RECORDS FOR THE EXERCISE START
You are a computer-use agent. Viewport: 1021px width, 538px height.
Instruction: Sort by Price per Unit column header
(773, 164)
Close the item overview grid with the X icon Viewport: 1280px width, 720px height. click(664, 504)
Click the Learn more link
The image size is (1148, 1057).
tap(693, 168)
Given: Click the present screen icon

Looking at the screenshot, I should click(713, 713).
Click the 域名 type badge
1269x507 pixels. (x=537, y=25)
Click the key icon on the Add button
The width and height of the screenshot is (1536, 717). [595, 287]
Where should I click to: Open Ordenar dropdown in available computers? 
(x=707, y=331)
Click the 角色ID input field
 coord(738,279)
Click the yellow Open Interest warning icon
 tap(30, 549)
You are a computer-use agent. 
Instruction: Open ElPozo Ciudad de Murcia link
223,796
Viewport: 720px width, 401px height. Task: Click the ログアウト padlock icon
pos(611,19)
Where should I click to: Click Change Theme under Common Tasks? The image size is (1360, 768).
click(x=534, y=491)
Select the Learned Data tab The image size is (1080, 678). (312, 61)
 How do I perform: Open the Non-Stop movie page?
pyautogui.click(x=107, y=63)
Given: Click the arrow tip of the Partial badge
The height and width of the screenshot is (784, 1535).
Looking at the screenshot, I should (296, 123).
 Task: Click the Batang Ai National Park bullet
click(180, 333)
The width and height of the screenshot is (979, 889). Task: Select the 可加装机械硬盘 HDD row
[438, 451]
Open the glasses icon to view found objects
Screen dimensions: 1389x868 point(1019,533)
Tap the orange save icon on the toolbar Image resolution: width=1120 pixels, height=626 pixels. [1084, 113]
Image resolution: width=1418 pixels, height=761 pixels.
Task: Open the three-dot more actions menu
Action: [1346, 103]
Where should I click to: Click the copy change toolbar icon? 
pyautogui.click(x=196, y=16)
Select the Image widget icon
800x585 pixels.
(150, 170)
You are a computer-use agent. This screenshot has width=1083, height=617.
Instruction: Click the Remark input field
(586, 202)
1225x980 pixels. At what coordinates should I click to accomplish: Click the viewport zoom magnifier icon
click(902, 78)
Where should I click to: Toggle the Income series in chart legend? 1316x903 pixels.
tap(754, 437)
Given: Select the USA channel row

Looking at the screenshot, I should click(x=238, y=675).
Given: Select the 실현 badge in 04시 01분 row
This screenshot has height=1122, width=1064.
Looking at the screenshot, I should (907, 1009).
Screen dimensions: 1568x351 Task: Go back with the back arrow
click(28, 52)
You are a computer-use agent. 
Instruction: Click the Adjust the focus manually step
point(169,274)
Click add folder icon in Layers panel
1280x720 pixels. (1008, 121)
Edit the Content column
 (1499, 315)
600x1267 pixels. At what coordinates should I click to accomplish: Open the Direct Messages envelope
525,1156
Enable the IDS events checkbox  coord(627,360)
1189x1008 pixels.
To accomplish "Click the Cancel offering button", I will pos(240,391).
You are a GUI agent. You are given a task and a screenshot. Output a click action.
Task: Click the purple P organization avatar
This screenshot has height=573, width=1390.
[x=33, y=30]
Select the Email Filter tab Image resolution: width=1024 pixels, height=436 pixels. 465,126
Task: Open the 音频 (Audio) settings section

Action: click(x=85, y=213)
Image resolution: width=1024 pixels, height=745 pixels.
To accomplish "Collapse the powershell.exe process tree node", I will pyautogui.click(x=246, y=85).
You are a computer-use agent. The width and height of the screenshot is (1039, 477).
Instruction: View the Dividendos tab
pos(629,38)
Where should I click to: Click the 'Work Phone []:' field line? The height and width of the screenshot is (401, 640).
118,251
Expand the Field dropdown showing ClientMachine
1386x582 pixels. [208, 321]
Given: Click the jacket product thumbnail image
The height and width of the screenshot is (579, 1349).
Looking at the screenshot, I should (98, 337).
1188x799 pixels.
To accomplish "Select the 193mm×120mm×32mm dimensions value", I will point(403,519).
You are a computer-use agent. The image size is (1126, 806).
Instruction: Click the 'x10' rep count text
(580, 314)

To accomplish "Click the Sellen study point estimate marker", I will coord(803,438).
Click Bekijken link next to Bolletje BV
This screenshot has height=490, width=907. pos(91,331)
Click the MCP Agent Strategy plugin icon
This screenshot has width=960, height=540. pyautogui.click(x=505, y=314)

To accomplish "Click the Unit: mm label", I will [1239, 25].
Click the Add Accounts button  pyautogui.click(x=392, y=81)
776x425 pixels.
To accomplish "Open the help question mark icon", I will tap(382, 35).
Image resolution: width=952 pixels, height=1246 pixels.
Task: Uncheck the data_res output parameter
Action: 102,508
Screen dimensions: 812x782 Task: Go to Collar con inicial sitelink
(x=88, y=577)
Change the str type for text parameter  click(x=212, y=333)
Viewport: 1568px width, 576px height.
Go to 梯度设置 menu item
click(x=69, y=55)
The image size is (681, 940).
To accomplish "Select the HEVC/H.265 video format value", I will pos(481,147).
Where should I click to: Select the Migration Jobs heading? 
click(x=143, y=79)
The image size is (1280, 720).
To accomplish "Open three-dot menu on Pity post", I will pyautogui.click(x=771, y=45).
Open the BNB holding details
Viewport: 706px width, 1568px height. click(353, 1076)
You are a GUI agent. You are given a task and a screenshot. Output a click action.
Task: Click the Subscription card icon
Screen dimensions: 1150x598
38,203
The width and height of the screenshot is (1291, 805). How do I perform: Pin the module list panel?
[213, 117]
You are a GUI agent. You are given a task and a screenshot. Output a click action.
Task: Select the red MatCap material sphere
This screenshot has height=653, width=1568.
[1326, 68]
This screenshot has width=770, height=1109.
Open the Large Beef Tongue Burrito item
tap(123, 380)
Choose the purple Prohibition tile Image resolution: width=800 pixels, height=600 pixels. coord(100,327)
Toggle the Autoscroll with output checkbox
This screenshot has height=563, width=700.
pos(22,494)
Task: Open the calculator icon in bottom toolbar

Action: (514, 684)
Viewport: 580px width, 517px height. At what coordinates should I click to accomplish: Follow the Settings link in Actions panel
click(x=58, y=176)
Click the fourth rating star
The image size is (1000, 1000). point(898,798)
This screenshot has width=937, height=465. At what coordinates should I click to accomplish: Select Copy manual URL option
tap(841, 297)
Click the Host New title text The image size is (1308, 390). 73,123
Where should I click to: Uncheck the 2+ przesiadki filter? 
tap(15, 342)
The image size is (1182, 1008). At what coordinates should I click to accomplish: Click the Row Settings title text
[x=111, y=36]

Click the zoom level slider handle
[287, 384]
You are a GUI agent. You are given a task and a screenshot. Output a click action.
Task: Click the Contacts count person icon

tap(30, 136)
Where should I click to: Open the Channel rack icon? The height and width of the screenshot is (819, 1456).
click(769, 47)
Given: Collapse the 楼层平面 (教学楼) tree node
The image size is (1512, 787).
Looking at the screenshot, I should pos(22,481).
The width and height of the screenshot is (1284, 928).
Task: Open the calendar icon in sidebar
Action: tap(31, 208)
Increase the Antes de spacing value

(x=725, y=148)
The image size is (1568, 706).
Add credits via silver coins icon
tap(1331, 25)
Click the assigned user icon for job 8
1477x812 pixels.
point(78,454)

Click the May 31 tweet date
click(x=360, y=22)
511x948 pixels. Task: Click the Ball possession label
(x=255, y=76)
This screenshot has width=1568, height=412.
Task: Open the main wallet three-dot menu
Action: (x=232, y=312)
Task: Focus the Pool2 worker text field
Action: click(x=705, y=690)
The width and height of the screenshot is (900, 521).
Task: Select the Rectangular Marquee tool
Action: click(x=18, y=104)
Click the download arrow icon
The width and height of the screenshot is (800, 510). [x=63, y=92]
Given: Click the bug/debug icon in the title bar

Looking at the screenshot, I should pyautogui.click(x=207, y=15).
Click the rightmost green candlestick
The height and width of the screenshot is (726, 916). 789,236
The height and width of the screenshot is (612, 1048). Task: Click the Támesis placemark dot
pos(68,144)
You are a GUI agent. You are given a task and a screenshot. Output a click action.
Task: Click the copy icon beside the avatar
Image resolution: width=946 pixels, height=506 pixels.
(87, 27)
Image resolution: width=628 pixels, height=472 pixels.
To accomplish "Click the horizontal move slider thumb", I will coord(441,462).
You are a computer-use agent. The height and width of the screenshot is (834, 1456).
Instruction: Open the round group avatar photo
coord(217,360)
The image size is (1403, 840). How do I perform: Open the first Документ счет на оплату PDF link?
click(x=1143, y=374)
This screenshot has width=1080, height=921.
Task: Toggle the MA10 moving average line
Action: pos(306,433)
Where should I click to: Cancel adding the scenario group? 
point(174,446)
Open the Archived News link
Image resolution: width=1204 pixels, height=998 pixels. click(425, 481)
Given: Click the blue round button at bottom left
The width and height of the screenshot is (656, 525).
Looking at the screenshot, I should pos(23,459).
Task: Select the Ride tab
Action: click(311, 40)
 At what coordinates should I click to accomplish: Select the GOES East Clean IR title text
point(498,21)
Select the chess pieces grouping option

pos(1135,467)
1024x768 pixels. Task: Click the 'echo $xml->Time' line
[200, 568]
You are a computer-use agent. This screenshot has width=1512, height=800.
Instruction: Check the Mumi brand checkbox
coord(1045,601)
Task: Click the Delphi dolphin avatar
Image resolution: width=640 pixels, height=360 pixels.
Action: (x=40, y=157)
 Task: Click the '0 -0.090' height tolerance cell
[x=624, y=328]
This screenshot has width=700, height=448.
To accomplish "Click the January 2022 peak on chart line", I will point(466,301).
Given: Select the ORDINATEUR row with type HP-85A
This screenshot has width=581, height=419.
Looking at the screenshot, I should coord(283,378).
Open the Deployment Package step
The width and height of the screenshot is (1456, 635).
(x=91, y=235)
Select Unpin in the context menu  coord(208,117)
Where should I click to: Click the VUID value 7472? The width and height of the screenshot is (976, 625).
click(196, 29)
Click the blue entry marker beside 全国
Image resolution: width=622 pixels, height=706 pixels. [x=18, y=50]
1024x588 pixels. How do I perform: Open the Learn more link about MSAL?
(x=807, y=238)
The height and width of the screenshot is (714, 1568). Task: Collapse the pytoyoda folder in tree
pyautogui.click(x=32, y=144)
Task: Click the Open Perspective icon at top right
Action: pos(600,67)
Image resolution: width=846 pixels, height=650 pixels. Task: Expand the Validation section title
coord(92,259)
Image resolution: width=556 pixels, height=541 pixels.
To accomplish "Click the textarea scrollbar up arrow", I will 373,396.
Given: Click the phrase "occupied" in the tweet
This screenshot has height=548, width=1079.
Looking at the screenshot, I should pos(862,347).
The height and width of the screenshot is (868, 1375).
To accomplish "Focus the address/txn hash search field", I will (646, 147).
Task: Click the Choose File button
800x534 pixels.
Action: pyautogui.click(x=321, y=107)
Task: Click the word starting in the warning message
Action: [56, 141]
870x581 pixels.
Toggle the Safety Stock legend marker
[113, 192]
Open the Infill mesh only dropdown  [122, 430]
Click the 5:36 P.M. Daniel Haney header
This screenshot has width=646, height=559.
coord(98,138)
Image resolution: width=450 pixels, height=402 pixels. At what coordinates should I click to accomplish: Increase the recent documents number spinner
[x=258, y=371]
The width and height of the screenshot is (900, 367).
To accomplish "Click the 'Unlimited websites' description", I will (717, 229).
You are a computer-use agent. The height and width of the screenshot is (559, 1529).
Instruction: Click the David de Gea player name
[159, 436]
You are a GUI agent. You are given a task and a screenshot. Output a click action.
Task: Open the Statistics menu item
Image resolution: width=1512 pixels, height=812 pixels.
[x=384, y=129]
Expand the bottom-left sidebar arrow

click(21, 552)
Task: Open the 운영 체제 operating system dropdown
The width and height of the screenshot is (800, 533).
RECORDS FOR THE EXERCISE END
### ABOUT THIS EXERCISE:
Of the entries above, repeat exactly the lines between the line with "Click add folder icon in Layers panel" and the line with "1189x1008 pixels.", inclusive, and no others.

### TASK RESULT:
Click add folder icon in Layers panel
1280x720 pixels. (1008, 121)
Edit the Content column
 (1499, 315)
600x1267 pixels. At what coordinates should I click to accomplish: Open the Direct Messages envelope
525,1156
Enable the IDS events checkbox  coord(627,360)
1189x1008 pixels.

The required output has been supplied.